Informasi ini didapatkan dari sumber internal di Sekretariat DPRD Riau, yang membenarkan bahwa proses pemeriksaan terhadap pegawai telah dimulai.

“Pemeriksaan sudah mulai masuk untuk yang tahun 2024. Ada beberapa pegawai yang sudah dipanggil untuk dimintai keterangan,” ujar sumber tersebut, yang meminta identitasnya dirahasiakan, pada Senin (5/1/2026).

Menurut sumber itu, penyelidikan yang dilakukan oleh Polda Riau ini berawal dari temuan yang dicatat oleh Badan Pemeriksa Keuangan (BPK) Republik Indonesia. Dalam Laporan Hasil Pemeriksaan (LHP) atas APBD Riau tahun anggaran 2024, BPK mencatat adanya indikasi kelebihan pembayaran pada belanja perjalanan dinas yang jumlahnya mencapai sekitar Rp16,98 miliar.

“Jumlah temuan di 2024 itu besar, mencapai kurang lebih Rp16 miliar. Tidak semua kerugian dapat langsung dikembalikan karena jumlahnya yang sangat signifikan,” tambahnya.

Pada tahun 2024, terdapat dua periode keanggotaan DPRD Riau, yaitu periode 2019–2024 dan periode 2024–2029, di mana pelantikan anggota baru dilaksanakan pada September 2024.

Hingga berita ini diturunkan, baik pihak Polda Riau maupun Pelaksana Tugas (Plt) Sekretaris DPRD Riau belum memberikan pernyataan resmi mengenai pemanggilan dan penyelidikan ini. Pimpinan dan anggota dewan pun masih memilih untuk tidak berkomentar.

Temuan BPK dan Kasus Sebelumnya
Sebelumnya, Direktur Jenderal Pemeriksaan Keuangan Negara II BPK RI Nelson Ambarita telah menyerahkan LHP atas laporan keuangan Pemprov Riau tahun 2024, yang menghasilkan opini Wajar Dengan Pengecualian (WDP).
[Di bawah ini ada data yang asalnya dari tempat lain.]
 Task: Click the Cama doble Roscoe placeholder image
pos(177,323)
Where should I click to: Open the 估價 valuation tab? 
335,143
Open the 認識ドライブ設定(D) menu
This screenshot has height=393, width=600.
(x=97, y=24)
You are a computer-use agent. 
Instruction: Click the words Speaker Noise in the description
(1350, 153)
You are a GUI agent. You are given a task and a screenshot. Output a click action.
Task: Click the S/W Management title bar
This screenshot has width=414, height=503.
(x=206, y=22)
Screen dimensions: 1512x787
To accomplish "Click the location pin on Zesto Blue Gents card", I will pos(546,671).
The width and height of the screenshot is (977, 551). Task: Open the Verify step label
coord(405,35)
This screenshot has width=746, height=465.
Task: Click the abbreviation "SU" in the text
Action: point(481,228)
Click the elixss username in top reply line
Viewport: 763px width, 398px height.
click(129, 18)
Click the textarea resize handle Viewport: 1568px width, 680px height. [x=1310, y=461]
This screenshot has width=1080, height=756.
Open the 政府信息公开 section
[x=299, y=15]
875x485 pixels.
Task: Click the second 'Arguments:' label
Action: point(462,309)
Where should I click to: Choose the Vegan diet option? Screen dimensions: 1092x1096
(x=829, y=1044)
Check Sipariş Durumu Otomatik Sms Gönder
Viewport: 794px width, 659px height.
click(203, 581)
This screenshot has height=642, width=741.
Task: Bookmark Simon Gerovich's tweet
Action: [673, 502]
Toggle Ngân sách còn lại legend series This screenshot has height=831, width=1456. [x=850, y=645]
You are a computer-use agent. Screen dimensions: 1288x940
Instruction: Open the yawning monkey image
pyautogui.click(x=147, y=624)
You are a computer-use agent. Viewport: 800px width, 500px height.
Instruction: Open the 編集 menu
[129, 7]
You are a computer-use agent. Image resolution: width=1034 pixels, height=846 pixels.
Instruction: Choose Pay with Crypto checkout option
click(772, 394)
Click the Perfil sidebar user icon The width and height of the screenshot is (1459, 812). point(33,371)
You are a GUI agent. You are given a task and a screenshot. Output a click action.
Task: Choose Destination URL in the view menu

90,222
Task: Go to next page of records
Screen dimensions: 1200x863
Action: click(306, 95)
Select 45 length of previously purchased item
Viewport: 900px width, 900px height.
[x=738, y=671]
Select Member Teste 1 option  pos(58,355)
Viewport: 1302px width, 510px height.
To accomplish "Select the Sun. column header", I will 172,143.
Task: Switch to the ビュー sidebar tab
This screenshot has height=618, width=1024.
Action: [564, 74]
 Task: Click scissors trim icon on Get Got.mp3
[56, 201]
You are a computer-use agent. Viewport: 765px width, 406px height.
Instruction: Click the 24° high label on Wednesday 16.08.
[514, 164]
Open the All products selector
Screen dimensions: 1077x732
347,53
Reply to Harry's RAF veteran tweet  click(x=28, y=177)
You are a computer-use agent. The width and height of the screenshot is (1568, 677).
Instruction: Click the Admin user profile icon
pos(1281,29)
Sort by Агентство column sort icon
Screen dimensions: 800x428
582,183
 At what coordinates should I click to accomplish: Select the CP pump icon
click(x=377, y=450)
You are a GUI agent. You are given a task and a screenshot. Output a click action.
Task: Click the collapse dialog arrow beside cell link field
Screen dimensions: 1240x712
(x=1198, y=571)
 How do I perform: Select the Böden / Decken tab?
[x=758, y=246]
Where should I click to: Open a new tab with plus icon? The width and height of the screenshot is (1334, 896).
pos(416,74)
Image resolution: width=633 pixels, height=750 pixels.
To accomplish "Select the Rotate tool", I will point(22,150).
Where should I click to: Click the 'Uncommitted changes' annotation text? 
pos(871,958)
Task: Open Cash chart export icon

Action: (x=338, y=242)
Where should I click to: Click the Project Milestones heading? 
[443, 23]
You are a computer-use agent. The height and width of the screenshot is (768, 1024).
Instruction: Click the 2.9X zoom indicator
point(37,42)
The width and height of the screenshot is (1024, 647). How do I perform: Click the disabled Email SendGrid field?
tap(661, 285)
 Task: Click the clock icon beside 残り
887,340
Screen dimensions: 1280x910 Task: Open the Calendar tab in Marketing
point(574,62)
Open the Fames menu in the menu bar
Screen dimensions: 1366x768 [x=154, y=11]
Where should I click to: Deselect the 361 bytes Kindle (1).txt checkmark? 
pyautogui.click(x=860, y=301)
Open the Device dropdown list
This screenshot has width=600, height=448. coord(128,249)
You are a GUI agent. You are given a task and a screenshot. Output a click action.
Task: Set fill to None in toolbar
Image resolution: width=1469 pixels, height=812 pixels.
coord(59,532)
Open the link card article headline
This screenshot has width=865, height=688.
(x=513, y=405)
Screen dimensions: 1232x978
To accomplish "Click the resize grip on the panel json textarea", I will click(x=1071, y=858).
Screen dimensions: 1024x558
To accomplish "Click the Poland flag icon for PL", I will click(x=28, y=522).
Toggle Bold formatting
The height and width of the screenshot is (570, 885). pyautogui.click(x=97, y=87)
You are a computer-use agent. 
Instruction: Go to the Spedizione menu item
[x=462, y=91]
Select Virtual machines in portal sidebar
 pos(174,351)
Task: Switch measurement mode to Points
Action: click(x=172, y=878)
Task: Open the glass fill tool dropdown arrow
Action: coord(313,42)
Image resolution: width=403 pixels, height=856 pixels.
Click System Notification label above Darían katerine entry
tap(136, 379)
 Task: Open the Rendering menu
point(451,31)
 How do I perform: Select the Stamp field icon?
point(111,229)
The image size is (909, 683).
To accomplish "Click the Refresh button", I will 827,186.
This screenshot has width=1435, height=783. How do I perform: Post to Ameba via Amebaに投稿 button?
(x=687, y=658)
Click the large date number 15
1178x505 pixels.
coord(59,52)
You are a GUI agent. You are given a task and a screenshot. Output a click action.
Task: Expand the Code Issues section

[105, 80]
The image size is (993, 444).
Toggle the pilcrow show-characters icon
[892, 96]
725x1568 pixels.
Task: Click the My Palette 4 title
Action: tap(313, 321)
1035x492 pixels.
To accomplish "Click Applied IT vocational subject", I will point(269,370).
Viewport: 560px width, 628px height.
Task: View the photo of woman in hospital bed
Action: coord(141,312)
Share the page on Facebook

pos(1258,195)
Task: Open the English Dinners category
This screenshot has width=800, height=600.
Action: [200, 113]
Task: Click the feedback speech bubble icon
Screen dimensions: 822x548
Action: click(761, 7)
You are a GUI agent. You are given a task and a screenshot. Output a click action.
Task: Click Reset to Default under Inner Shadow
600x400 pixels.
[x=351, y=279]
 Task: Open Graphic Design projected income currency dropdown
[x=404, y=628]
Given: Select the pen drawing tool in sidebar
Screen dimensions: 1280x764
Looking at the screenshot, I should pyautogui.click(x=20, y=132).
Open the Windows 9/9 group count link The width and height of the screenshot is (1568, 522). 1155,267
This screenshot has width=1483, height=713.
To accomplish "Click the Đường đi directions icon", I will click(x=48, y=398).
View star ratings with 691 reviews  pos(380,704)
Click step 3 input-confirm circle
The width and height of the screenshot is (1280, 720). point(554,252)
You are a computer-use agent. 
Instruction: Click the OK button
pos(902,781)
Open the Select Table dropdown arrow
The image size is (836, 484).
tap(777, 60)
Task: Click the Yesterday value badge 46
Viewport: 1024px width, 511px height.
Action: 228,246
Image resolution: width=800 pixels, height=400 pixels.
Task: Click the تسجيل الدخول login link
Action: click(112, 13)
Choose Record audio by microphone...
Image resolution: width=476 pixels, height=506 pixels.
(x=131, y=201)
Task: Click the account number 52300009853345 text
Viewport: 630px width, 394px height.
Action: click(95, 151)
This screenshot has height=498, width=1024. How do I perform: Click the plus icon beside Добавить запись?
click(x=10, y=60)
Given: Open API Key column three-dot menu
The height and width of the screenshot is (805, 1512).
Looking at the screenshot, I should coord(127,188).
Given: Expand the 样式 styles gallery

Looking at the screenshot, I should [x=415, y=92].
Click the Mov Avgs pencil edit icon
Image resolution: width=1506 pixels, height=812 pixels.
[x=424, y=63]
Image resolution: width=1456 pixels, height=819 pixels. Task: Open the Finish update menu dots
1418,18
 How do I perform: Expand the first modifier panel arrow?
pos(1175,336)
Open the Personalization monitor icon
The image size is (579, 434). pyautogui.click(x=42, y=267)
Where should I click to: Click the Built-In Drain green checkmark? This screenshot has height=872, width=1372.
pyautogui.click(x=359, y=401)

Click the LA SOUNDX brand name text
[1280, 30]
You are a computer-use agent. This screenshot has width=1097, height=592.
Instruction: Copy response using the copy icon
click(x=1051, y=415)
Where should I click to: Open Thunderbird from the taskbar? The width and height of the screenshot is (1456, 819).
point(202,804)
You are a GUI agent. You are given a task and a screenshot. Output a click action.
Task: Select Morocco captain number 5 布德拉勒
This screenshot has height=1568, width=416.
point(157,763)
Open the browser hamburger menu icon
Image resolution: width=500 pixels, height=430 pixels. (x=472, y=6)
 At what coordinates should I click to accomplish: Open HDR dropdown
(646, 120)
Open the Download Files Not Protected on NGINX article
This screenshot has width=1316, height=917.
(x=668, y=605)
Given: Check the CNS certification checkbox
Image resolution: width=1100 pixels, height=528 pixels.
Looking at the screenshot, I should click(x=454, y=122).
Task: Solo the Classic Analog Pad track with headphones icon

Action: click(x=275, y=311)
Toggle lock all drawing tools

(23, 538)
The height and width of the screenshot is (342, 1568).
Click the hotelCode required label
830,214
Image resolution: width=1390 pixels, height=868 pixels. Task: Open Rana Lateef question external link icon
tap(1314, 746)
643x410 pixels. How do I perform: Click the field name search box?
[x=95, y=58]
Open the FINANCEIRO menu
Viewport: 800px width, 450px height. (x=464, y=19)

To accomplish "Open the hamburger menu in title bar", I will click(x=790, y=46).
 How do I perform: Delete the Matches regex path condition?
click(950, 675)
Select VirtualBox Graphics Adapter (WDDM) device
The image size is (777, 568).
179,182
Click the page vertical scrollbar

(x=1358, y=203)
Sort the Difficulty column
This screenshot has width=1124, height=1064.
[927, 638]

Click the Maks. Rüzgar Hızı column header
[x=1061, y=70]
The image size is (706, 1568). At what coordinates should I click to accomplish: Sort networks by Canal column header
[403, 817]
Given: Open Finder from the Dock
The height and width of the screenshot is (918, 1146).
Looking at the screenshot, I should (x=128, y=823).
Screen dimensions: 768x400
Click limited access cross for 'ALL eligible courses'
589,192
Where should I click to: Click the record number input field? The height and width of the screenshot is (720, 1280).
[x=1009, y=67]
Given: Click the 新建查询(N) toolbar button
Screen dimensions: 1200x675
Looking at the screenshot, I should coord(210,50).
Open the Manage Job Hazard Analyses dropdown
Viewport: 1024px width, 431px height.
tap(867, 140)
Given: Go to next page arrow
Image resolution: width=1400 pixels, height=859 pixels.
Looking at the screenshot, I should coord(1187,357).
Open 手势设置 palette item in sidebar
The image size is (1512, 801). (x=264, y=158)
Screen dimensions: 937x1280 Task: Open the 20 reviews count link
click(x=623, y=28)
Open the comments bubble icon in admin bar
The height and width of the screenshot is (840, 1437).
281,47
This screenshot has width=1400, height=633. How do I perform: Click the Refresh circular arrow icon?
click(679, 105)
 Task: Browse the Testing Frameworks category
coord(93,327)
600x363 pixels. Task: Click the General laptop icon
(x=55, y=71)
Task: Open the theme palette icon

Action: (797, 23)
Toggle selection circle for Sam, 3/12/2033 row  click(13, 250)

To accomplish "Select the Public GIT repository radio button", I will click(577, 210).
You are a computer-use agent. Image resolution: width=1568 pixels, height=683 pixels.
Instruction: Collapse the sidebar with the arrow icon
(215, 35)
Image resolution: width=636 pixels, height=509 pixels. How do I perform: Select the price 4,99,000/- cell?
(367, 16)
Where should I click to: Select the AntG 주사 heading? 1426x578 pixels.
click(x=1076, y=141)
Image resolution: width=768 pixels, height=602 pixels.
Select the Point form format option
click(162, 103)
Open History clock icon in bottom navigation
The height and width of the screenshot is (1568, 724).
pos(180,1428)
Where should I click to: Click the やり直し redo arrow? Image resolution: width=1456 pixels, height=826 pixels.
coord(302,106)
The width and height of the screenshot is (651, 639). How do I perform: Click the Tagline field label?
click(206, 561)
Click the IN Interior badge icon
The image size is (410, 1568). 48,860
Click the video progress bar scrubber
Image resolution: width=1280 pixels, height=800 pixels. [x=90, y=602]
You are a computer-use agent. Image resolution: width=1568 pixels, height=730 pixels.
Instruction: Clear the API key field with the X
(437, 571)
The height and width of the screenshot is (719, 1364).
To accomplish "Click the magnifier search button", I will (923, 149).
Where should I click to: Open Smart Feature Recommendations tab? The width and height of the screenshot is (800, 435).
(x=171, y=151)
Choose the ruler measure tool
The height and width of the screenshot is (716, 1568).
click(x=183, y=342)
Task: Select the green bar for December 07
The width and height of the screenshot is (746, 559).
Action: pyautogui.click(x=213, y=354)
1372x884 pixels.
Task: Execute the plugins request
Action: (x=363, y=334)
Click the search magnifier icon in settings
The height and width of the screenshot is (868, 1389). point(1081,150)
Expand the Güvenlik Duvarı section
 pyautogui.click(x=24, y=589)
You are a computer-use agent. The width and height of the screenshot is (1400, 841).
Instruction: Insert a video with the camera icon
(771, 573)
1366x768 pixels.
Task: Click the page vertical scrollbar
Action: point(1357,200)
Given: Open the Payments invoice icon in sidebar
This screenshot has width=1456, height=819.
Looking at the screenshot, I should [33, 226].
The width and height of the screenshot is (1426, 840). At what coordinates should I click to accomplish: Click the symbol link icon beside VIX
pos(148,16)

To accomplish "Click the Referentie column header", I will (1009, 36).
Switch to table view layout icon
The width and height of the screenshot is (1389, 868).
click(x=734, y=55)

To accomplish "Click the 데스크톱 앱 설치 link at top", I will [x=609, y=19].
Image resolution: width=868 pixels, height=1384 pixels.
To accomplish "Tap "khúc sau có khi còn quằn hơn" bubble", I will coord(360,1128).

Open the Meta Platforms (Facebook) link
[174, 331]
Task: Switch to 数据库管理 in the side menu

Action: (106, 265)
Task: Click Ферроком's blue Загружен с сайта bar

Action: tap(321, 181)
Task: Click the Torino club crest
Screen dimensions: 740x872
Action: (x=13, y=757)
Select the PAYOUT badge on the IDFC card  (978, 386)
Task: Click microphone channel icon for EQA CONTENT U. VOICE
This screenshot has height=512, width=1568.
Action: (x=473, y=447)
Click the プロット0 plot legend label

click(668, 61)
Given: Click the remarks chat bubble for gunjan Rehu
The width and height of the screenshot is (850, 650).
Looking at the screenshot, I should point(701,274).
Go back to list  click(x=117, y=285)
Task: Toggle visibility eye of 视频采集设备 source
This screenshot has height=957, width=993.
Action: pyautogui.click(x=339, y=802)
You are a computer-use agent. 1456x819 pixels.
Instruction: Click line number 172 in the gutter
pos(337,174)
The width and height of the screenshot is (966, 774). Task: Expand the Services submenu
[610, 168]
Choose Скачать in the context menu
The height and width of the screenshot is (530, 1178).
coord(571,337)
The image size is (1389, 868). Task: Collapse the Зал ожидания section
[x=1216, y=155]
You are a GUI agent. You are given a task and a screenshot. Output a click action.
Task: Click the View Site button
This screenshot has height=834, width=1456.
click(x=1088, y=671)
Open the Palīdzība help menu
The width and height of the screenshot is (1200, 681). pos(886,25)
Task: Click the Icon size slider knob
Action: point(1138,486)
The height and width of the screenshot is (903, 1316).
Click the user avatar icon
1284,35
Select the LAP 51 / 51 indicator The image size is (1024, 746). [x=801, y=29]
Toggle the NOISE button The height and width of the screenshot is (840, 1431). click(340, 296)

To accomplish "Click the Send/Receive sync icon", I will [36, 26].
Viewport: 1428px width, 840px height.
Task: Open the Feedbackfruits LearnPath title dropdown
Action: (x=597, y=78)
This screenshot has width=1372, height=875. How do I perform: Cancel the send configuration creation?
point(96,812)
Dalam laporan tersebut, BPK mencatat beberapa temuan signifikan, termasuk kelebihan pembayaran belanja perjalanan dinas sebesar Rp16,98 miliar. Selain itu, terdapat temuan kekurangan kas pada Sekretariat DPRD Riau yang diperkirakan merugikan daerah sebesar Rp3,33 miliar.

Secara terpisah, Polda Riau dikabarkan akan segera melanjutkan penanganan kasus dugaan korupsi SPPD fiktif di Sekretariat DPRD Riau untuk tahun anggaran sebelumnya (2020-2021). Kelanjutan kasus ini dijadwalkan dengan agenda gelar perkara pada Januari 2026, setelah Polda menerima hasil audit dari Badan Pengawasan Keuangan dan Pembangunan (BPKP) yang menyebutkan total dugaan kerugian negara mencapai sekitar Rp190 miliar.